Work order
Give back exactly the lines starting at the one with "Click the stock code field 2802" and ending at the last line of the data below. Pictures are not part of the copy.

Dataset entries:
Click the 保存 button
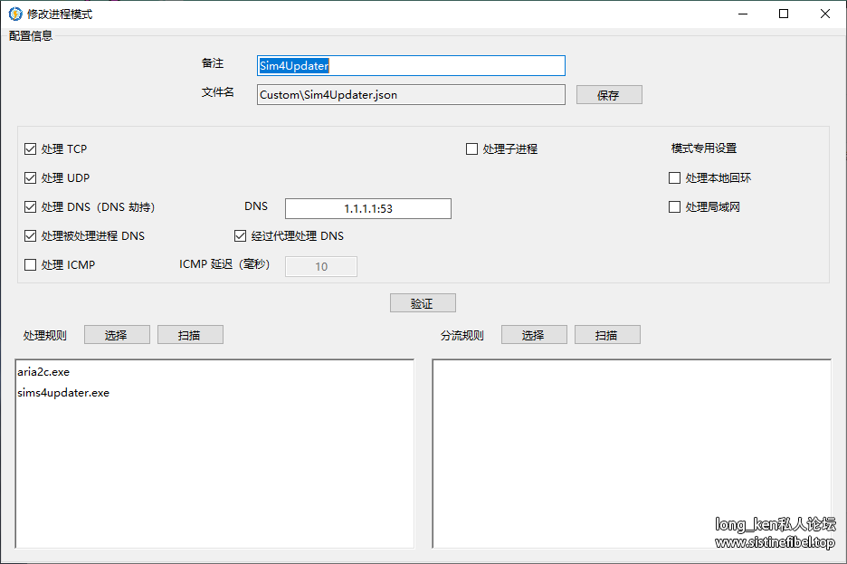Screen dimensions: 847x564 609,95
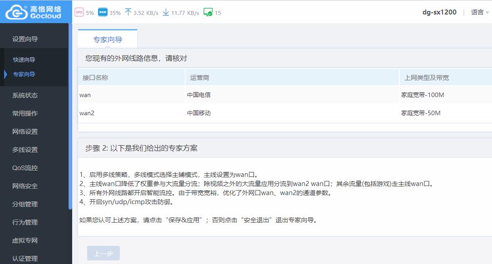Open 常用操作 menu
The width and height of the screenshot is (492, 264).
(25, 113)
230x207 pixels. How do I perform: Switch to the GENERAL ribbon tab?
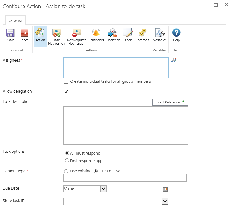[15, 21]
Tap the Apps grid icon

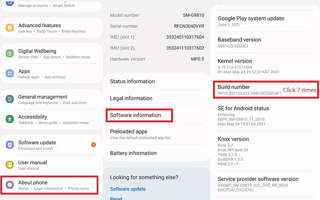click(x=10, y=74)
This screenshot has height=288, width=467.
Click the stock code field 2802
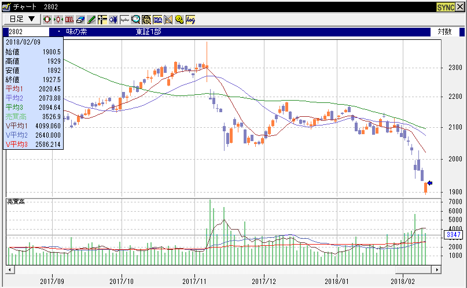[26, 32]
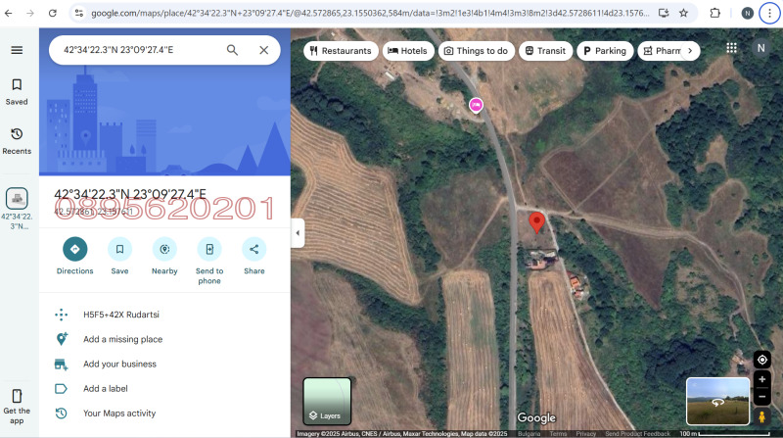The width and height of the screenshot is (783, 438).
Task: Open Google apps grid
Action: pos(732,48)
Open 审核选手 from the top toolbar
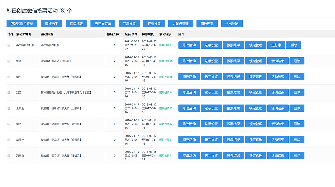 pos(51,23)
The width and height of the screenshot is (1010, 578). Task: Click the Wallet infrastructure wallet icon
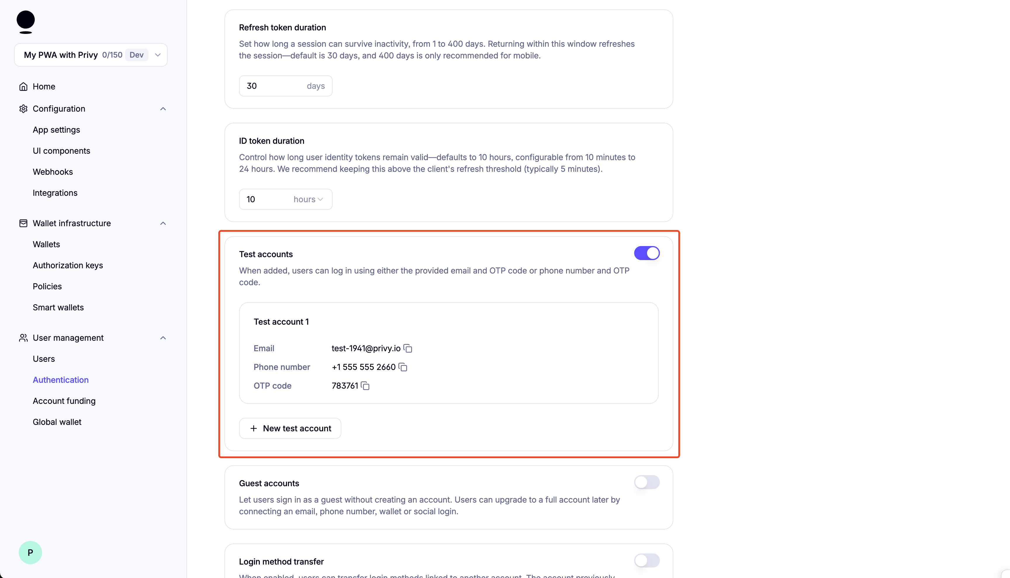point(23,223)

Exercise response
Click the stock code field 2802
[26, 32]
The width and height of the screenshot is (783, 438).
Task: Open Google apps grid
Action: pos(732,48)
Open 审核选手 from the top toolbar
 pos(51,23)
The width and height of the screenshot is (1010, 578). Task: Click the Wallet infrastructure wallet icon
point(23,223)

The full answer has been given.